Things to consider while pen testing an Android application include attack surface, interactions with other components (internally and externally), communications, and storage.
Pen Testing should provide an application benchmark against the following best practices:
- Timely patching libraries and applications as vulnerabilities are identified.
- Sensitive information (e.g., SSN) is not passed as a parameter through a URL. Information in a URL is accessed through the GET request, and this can be logged at multiple places. A POST request solves this problem. However, although information through a POST request is not visible in a URL, a POST request can still reveal this information in the request-header.

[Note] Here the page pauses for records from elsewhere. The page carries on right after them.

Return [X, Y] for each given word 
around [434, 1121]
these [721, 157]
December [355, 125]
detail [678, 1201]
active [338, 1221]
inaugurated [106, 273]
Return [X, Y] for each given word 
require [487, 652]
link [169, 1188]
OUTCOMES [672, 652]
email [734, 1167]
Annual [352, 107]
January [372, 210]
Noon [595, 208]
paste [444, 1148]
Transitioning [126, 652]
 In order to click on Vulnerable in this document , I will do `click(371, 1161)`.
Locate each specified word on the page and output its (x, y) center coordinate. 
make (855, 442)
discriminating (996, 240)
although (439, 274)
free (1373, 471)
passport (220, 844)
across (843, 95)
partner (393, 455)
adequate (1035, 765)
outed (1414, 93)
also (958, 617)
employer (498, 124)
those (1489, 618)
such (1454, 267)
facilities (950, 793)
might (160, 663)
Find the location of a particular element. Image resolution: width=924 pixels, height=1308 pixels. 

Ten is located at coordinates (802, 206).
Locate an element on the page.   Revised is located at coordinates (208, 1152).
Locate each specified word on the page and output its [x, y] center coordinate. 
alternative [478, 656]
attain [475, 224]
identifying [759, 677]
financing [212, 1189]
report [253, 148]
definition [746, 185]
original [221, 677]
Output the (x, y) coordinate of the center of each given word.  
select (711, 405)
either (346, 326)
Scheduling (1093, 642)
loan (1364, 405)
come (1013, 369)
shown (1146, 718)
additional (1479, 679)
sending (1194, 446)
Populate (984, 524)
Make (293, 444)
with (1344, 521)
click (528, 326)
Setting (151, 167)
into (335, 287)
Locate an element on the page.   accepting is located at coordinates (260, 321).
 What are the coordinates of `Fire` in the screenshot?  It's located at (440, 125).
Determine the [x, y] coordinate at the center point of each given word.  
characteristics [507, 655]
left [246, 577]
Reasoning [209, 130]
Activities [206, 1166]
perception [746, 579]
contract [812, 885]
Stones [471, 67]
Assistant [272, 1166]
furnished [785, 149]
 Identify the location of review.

For truly sensitive information, one should always use an HTTPS connection.
- Brute force attacks are not possible due to a limited number of attempts to authenticate.
- A Secure Sockets Layer (SSL) is used pervasively to request resources.
- Session identifiers are not sent in URLs.
- Tokens are not easily guessable.
- Password complexity is enforced.
- Log files do not contain sensitive information and are protected appropriately.
- Files are encrypted on local and external storage.
- Proper data validation is performed to prevent XSS, SQLi, command injection, etc.